So you’re in recovery and you’re getting your life back on track. You’re making progress in your personal growth and you’re dying to know “is it safe to start dating yet?” While there is no magic formula to tell you when you can successfully wade back into the waters of romance, if you want to continue growing and improving your life, there are some things you need to evaluate before you start navigating the choppy waters of dating in recovery.

Before dating, you need to heal

When you’re in recovery, you have just as strong a desire as ever to date. However, if you are in the midst of dealing with your addiction, you may not be able to handle a new relationship yet. We often forget just how broken we are when we begin our road of recovery. When it comes to dating in recovery, you must first focus on the basics—dealing with your own personal needs that led you to become addicted to a substance.

Start simple

Think of it in terms of math class. Before you can successfully tackle calculus and trigonometry, you have to learn simple addition. Getting into a relationship without having first addressed the underlying issues of your addiction is like asking a preschooler to do calculus. It gets confusing very quickly and usually does not work out well in the end.

Too much of the same doesn’t always work

Unfortunately, judgment often gets clouded as it feels so right to have someone else who is also in the recovery process to share your heart with.
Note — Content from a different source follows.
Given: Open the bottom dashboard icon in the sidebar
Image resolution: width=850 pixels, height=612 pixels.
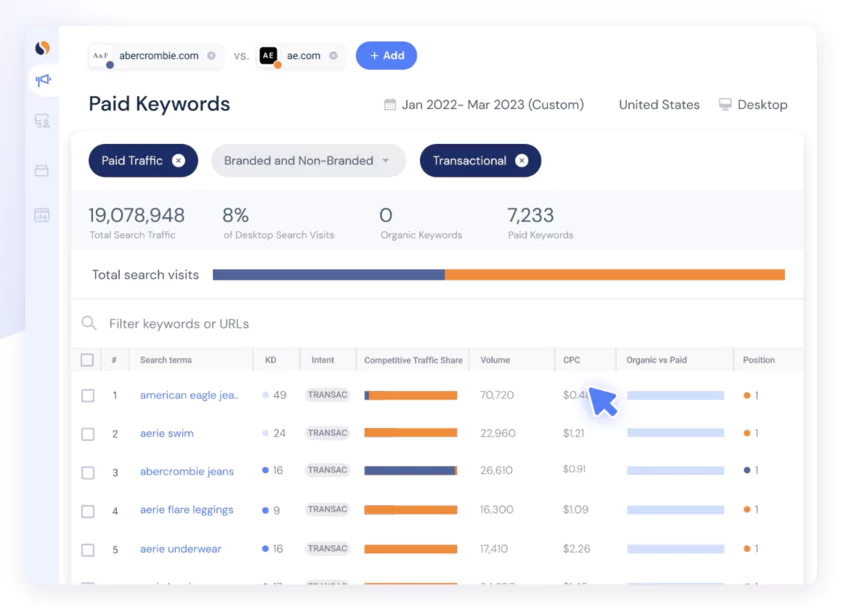Looking at the screenshot, I should [42, 214].
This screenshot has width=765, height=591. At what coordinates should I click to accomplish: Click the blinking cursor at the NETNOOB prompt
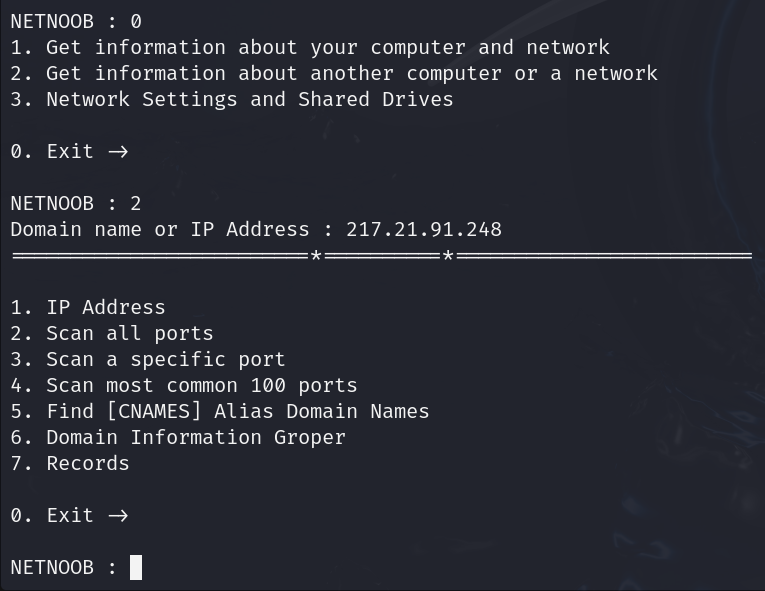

After all, they understand where you’re coming from. They’ve been in the same place as you. Surely it can work. While two emotionally wounded people coming together to fill each other’s relational void often feels so right, it’s almost assuredly a path to further emotional pain and hurt for both parties involved.

Often those recovering from addiction have a history of learned harmful relational behaviors. It takes time to uncover what behaviors and beliefs need to change and to implement those changes in the way you handle relationships.

Though you may have much in common and it’s easy to be attracted to that, your shared stories don’t make you stronger. Neither one of you is likely strong enough to avoid relapsing or falling back into addiction should the other relapse.

So what’s ultimately more important, a temporary sense of intimacy or a healthy fulfilled life? Focus on your recovery first. The time for love will come, but it shouldn’t come at the expense of your sobriety.